Kidding aside, deep down the reality has actually set in and hit me hard.

I'm actually
scared shitless of the thought of being away from him. Karl has been a phone call and a drive away everyday for the last few years, and will now have to be an email/skype/big body of water away. It hurts me to know that the warmth that has held me every night as I drifted into sleep will now be replaced by a cold, lifeless pillow.
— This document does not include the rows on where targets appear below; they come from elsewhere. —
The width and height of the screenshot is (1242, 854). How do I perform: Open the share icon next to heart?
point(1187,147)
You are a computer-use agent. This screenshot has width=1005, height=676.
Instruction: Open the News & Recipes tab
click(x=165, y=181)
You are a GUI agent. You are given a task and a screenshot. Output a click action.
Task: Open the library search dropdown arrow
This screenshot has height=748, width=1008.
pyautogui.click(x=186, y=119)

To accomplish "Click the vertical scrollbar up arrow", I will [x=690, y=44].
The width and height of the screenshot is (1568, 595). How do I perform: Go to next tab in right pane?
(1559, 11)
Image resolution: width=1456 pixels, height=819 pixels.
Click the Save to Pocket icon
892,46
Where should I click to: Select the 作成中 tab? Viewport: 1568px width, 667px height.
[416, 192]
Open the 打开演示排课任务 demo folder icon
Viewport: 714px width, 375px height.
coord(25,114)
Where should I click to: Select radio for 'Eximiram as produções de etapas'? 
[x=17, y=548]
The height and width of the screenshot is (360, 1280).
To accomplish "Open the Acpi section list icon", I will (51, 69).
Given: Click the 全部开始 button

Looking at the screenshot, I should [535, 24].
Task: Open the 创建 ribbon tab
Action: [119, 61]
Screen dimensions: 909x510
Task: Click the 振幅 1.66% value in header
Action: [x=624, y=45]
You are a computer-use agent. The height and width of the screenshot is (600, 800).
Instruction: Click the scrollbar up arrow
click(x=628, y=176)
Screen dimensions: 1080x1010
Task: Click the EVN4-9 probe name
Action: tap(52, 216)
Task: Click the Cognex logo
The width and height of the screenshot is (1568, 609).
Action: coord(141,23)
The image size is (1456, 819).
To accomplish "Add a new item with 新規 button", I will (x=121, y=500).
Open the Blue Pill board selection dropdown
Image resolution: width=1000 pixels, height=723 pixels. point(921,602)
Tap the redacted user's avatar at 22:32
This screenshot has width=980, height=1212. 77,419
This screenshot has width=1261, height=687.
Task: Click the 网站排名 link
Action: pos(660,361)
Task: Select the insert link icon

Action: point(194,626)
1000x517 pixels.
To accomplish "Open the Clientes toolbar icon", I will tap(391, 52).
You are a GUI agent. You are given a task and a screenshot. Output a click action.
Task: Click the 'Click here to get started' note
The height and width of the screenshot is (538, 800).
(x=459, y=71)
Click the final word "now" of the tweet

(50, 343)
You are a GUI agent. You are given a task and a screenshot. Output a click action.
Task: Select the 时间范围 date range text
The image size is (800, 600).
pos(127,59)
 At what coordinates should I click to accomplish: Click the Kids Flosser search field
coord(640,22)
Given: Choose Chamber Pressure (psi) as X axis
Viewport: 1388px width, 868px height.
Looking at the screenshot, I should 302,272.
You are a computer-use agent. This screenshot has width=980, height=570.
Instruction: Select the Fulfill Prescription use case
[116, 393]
The smiles, the goodmorning kisses, the smell of him after a shower (or anytime, really), the feel of his newly shaven head against my fingers... all of that will now be memories instead of the habit that I've become accustomed to, and unfortunately taken for granted.

It breaks my heart whenever he says that he's waited for so long, and tried so hard to get me and that in the end it's come to this.

So here I am, twenty one days away from a tearful airport scene and a painful goodbye, from the the man who'll be keeping with him a big chunk of the heart that he fixed up...

I'm going to be carrying lots of tissues.

Photo With The Ocean That Would Inevitably Separate Us
San Francisco, CA - Summer 2007


post-blogging edit:
ME
(9:37:35 AM):
sigh
ME (9:37:40 AM): i haven't packed
ME (9:37:43 AM): i have to do that soon
ME (9:37:44 AM): soonish
HIM (9:37:46 AM): =(
ME (9:37:52 AM): your closet's going to be so empty
HIM (9:38:03 AM): so will my heart

2 comments:

Katrina said...

omg tiff. i almost cried when i read this post. i'm so emotional these days. big changes are tough and denial is almost always the first step. but lots of love to you (and karl) from DC.

Unknown said...

ditto! i felt really touched by your entry because, in more ways than you think, i really relate (ie i know that tearful/embarrassing goodbye scene all too well and i FORGOT my tissues). take heart!!! goodbyes are tough but them make the reunions all the more meaningful. and we are young and have lots of time in the future to live the lives we want. you'll be ok and so will he! i know it. and of course, you can always see my 1st post to get better acquainted with the infinite ways you can make the transition easier. all my love to you guys!